Flunisolide HFA in Children With Small Airway Disease

Not Applicable

Completed

Brief Summary: The purpose of this study is to see how two doses of Flunisolide HFA (an FDA approved inhaled medication to treat asthma) affect the small airways in children with asthma.

Detailed Description: This is a prospective, randomized, parallel, open label study. The primary aim is to compare the average change in spirometric values (Forced expiratory volume 1 (FEV1) and Forced Expiratory Flow 25-75% (FEF 25-75%) and Impulse Oscillometry System (IOS) values (Resistance at 5 Hz (R5), Resistance at 20 Hz (R20), Area of reactance (AX), Resonant frequency (Fres)) from baseline to week 6 from participants randomized flunisolide hydrofluoroalkane (HFA) 1 inhalation BID and to flunisolide HFA 2 inhalations BID. The change in scores from baseline to six week follow up will initially be compared using paired t-tests and Chi-squared tests for trend. Repeated measurements will be analyzed using generalized linear mixed-effects regression modeling (GLMM) techniques. For continuous outcomes (e.g. FEV1, FEF 25-75%, Fres, reactance at 5 Hz (X5), AX, R5-R20). The identity link function and normal distribution will be used. For count data (e.g., use of Beta-agonists, episodes of coughing, episodes of wheezing, etc.) the log link function and the Poisson distribution will be used.
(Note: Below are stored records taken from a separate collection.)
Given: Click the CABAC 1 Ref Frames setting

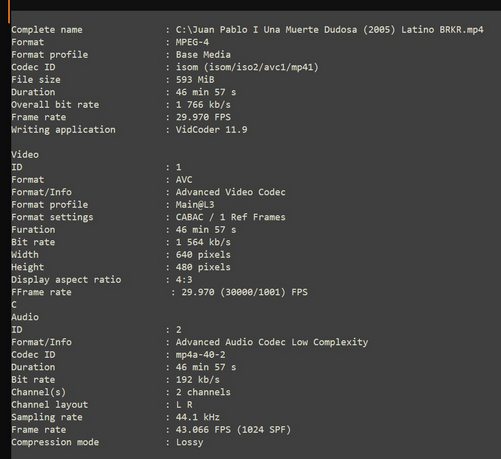Looking at the screenshot, I should click(x=230, y=217).
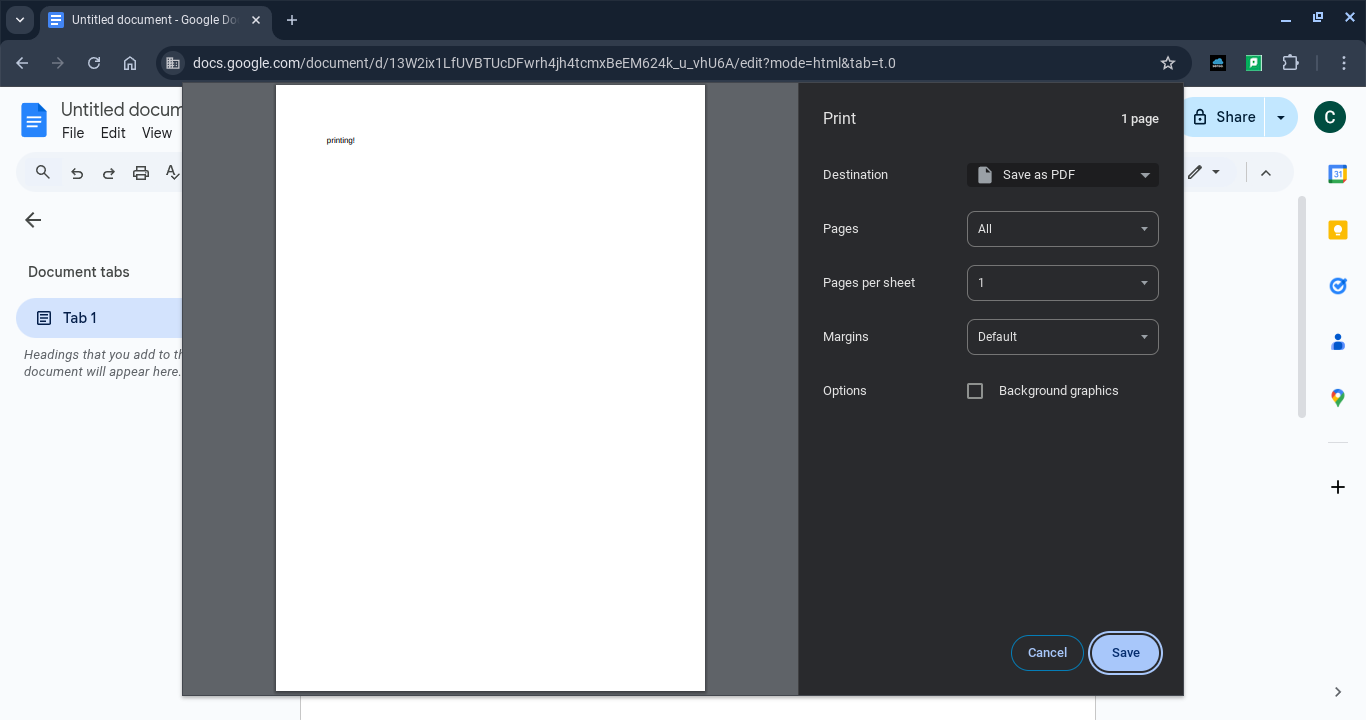
Task: Cancel the print dialog
Action: pyautogui.click(x=1047, y=653)
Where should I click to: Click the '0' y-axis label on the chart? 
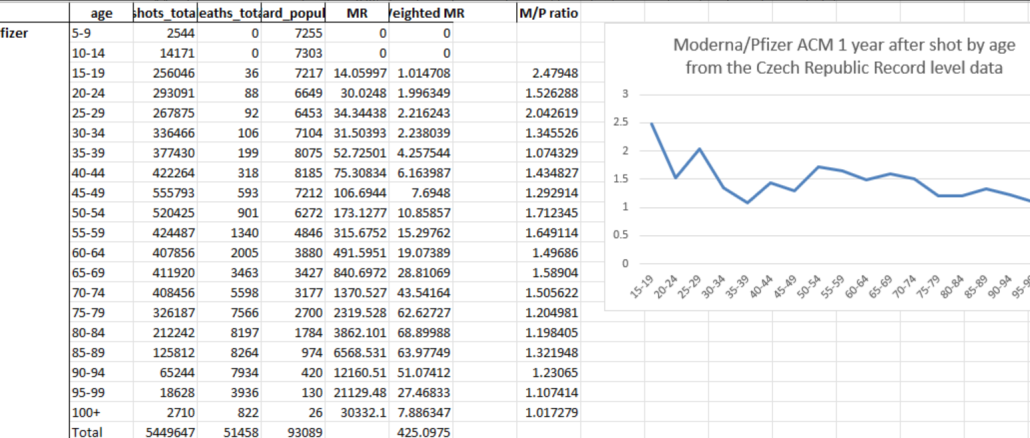(x=624, y=264)
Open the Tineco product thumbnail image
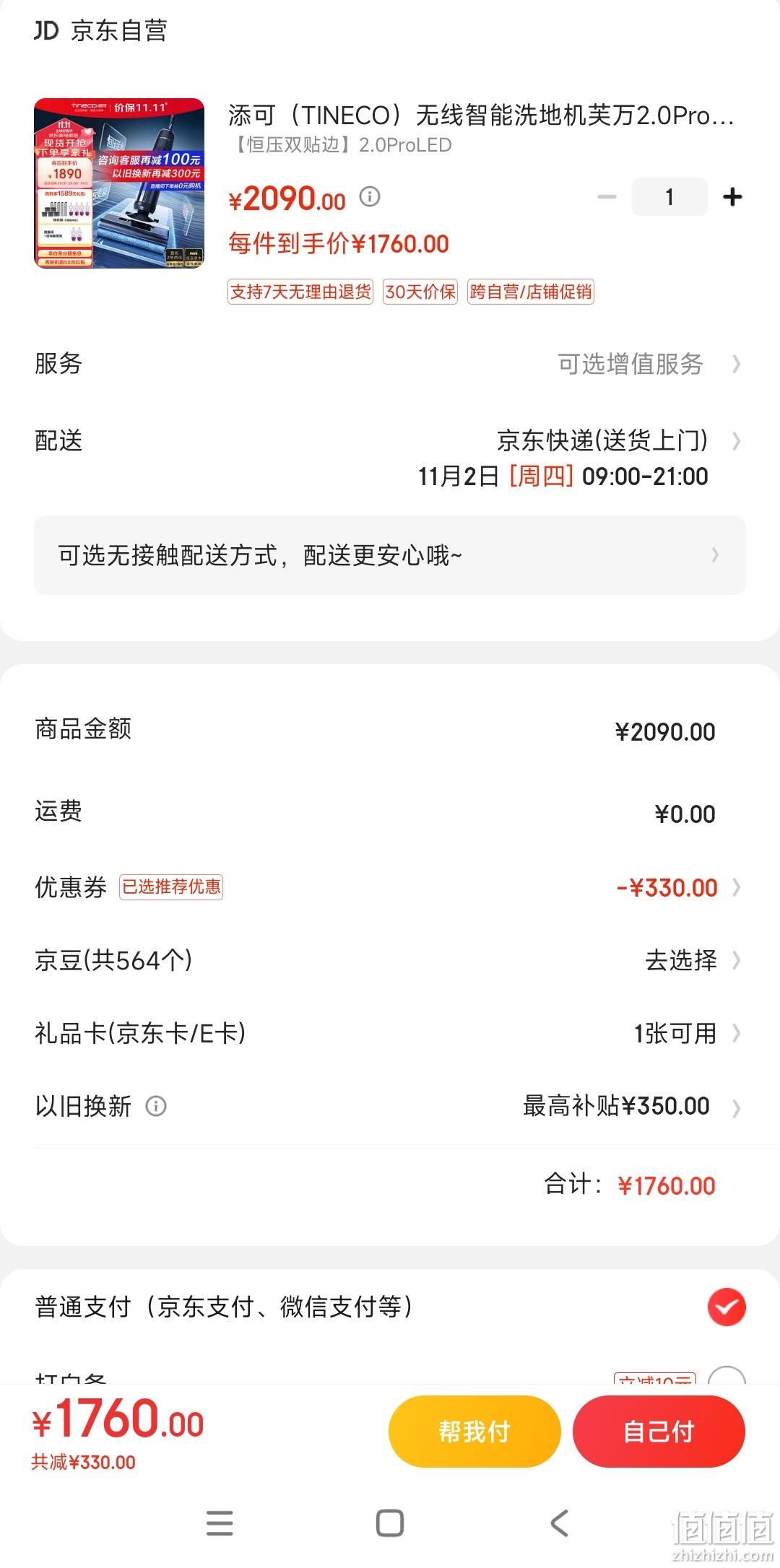The image size is (780, 1568). pos(119,183)
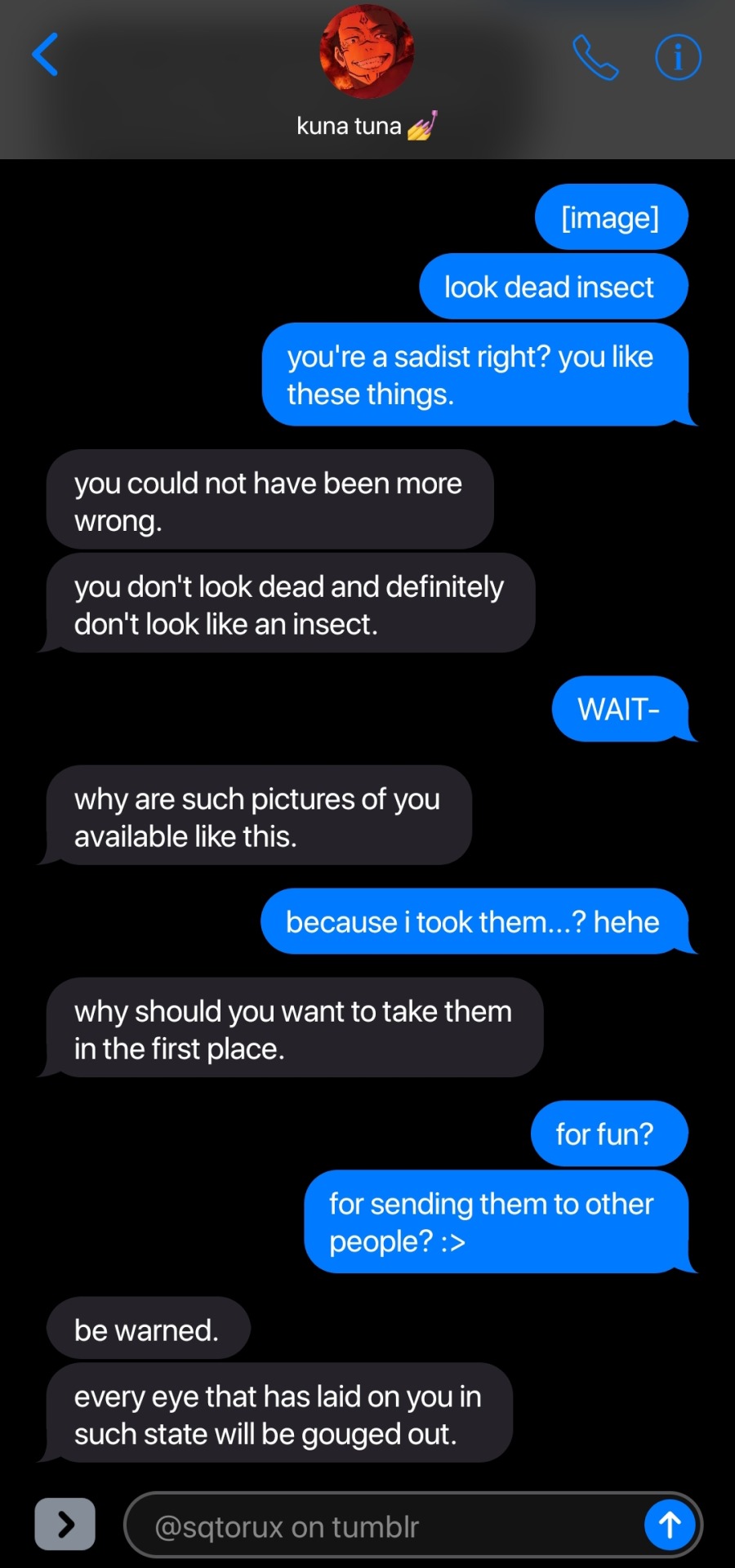Open the contact info icon
The image size is (735, 1568).
[x=678, y=57]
If we dichotomize outcomes (e.g., a Beta-agonist was used, coughing occurred, etc.) the logit link function and Bernoulli distribution will be used.

Recruitment & Eligibility

Inclusion Criteria

Diagnosis of asthma
Informed consent by parent or legal guardian
6 years to 18 years of age at screening visit
ability to comply with medication use, study visits and study procedures as judged by the site investigator
FEF 25-75% <65% of predicted as a marker for small airway disease

Exclusion Criteria

Acute wheezing at screening visit or at Baseline visit
Acute intercurrent respiratory infection, defined as an increase in cough, wheezing, or respiratory rate with onset in 1 week preceding screening visit or 3 weeks preceding baseline visit
Oxygen saturation <95% at screening visit or at Baseline visit
Clinically significant upper airway obstruction as determined by the Site Investigator (e.g. severe laryngomalacia, markedly enlarged tonsils, significant snoring, diagnosed obstructive sleep apnea.
Severe gastroesophageal reflux, defined as persistent frequent emesis despite anti-reflux therapy
Physical findings that would compromise the safety of the subject or the quality of the study data as determined by site investigator
Inhaled Corticosteroids (ICS) use within 7 days of Baseline visit; systemic steroids within 30 days
Cystic Fibrosis, Interstitial lung disease (ILD) history of severe Bronchopulmonary dysplasia (BPD) or other underling significant respiratory disease apart from asthma
Potential subjects who are pregnant may not enroll in the study

Arm && Interventions

Group	Intervention	Description
Flunisolide 320 mcg per day	Flunisolide HFA	Patients will receive inhaled Flunisolide HFA 160 mcg twice per day for a total of 320 mcg per day over the 6 week study period
Flunisolide 160 mcg per day	Flunisolide HFA	Patients will receive inhaled Flunisolide HFA 80 mcg twice per day for a total of 160 mcg per day over the 6 week study period

Primary Outcome Measures

Name	Time	Method
Spirometry Forced Expiratory Volume 1 (FEV1) After Flunisolide	Before and after treatment at baseline and six week followup	the most used outcome in respiratory studies
Impulse Oscillometry (IOS) Area of Reactance (AX) After Flunisolide Treatment	Baseline and six week followup	A composite measure of small airway dysfunction. A reduction in IOS scores indicate an improvement.
Spirometry Forced Expiratory Flow 25-75% (FEF 25-75%)	baseline and six week followup	Indirectly assess small airway function.
Impulse Oscillometry (IOS) Resistance 5 (R5)	initial visit and six week followup	Resistance of the respiratory system at 5 Hz is a measure of total airway resistance. Elevated value is indicative of respiratory dysfunction.